A warning has been issued by scientists about “devastating tsunamis” caused by climate change.
New research suggests that rising sea levels – caused by global warming – significantly increase the threat of giant killer waves.
Tsunamis are one of the deadliest natural disasters and experts say they could get even worse.
A new Science Advances study modeled the impact of tsunamis based on sea level increases and discovered worrying results.
It found that rising sea levels allowed tsunamis to reach much further inland, significantly increasing the risk of floods.
This means small tsunamis that might not be deadly today could wreak havoc in the future.
“Our research shows that sea-level rise can significantly increase the tsunami hazard, which means that smaller tsunamis in the future can have the same adverse impacts as big tsunamis would today,” said Robert Weiss, a professor of geosciences at Virginia Tech.
Weiss worked with the Earth Observatory of Singapore, the Nanyang Technological University and the National Taiwan University to map the dangers of future tsunamis.
He explained that small tsunamis generated by earthquakes occur frequently around the world, and may eventually be far more hazardous.
The researchers created computer-simulated tsunamis at current sea levels and then compared them to the same simulations with sea-level increases of 1.5 feet and 3 feet.
Weiss’ simulations charted the effect of a tsunami in Macau, a densely populated region in southern China.
The area is generally considered safe from the threat of tsunamis. At current sea levels, an earthquake would need to measure a magnitude of 8.8 or higher to cause “widespread tsunami inundation” in Macau.
But with a sea-level rise of 1.5 feet, the frequency of tsunami-induced flooding in the simulation rose by 2.4 times.
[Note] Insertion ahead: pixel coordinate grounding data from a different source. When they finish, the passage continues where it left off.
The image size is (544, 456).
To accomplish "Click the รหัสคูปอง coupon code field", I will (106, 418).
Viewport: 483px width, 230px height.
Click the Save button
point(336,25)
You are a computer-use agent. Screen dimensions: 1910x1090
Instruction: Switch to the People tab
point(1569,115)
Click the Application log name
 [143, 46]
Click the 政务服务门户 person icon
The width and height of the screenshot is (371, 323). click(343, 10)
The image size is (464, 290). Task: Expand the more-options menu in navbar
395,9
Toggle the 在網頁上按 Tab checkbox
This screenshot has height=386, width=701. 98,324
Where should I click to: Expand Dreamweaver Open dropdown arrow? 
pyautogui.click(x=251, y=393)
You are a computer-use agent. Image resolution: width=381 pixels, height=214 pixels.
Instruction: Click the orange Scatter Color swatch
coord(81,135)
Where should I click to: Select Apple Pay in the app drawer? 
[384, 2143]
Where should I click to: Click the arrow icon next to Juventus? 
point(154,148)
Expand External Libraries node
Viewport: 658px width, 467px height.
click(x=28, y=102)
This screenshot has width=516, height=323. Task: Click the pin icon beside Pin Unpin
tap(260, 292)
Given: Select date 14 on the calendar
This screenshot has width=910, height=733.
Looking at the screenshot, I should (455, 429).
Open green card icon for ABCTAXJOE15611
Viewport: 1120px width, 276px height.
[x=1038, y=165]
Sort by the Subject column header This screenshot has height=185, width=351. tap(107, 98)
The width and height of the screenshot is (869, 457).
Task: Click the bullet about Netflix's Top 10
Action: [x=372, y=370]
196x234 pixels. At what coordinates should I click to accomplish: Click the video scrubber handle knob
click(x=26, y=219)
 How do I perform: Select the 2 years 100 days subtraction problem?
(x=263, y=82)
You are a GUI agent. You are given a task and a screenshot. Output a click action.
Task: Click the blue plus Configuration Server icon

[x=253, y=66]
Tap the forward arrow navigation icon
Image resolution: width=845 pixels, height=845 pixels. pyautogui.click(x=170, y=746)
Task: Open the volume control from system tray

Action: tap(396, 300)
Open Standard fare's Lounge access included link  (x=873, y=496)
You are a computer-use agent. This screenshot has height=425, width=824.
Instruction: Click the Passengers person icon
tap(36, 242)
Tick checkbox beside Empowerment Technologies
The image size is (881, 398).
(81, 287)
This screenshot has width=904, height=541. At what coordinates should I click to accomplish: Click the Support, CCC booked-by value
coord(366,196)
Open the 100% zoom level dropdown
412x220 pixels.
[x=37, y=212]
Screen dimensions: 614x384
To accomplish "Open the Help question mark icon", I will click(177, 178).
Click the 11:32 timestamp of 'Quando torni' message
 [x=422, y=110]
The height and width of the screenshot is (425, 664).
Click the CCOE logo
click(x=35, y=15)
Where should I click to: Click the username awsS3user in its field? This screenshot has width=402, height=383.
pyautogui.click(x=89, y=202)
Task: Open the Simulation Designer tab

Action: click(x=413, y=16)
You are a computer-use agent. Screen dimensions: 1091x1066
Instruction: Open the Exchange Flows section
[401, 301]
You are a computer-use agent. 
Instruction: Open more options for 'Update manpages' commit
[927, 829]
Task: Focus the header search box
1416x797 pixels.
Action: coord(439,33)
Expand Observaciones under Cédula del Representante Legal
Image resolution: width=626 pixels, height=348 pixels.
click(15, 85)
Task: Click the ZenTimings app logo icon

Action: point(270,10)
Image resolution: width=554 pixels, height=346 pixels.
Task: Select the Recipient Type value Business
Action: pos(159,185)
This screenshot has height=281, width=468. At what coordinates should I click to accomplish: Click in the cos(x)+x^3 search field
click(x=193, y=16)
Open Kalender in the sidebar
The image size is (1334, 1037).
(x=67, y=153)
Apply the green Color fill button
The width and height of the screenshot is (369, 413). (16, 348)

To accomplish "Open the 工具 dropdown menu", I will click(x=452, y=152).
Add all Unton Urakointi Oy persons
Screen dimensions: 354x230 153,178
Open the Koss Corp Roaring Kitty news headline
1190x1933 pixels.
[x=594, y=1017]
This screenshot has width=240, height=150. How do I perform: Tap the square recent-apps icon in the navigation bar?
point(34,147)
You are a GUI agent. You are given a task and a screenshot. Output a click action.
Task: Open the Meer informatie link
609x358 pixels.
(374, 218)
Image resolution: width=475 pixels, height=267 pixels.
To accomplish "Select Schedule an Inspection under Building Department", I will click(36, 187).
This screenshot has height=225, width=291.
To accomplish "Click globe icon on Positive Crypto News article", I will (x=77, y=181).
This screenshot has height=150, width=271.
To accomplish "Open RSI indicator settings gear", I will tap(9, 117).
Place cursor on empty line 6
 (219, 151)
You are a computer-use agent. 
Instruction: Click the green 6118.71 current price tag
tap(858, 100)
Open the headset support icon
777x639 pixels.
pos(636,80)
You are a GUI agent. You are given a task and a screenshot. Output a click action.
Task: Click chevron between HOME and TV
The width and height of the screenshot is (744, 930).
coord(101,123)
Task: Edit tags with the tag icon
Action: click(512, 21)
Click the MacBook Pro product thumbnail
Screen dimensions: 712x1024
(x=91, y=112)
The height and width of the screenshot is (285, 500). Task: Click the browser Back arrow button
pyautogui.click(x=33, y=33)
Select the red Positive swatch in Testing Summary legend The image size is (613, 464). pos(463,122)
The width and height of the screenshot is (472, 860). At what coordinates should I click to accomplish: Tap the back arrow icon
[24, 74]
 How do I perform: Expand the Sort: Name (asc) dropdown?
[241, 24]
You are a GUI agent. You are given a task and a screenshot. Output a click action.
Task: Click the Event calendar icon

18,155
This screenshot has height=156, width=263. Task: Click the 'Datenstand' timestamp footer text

And for the 3-foot increase, the frequency of flooding rose to 4.7 times.
“We found that the increased inundation frequency was contributed by earthquakes of smaller magnitudes, which posed no threat at current sea level, but could cause significant inundation at higher sea-level conditions,” said Lin Lin Li, a senior research fellow at the Earth Observatory of Singapore.
Scientists used 5,000 tsunami simulations generated from “synthetic earthquakes” in the Manila Trench.
The Manila Trench is the main hazard point for large tsunamis in the South China Sea.
It hasn’t experienced an earthquake larger than magnitude 7.8 since the 16th century.
But study co-author Wang Yu said that the region shares many similarities to the source areas that led to the deadly 2004 Indonesian earthquake, and Japan’s 2011 quake – both of which led to huge tsunamis.
In the future, it’s possible that smaller-magnitude earthquakes could instigate similar events – all thanks to rising sea levels.
It’s estimated that sea levels in the Macau region will increase by 1.5 feet by 2060, and by 3 feet by 2100.
“The South China Sea is an excellent starting point for such a study because it is an ocean with rapid sea-level rise and also the location of many mega cities with significant worldwide consequences if impacted,” explained Weiss.
“Sea-level rise needs to be taken into account for planning purposes, for example for reclamation efforts but also for designing protective measures, such as seawalls or green infrastructure.”
He went on: “What we assumed to be the absolute worst case a few years ago now appears to be modest for what is predicted in some locations.”
“We need to study local sea-level change more comprehensively in order to create better predictive models that help to make investments in infrastructure that are or near sustainable.”
Sea levels aren’t just rising in the South China Sea – they’re rising globally.
The rise is largely attributed to global climate change: partly due to warming seas, causing “thermal expansion” of the water, and partly due to melting ice sheets and glaciers on land.
It’s estimated that we’ll see a rise of between 1 and 8 feet during the 21st century.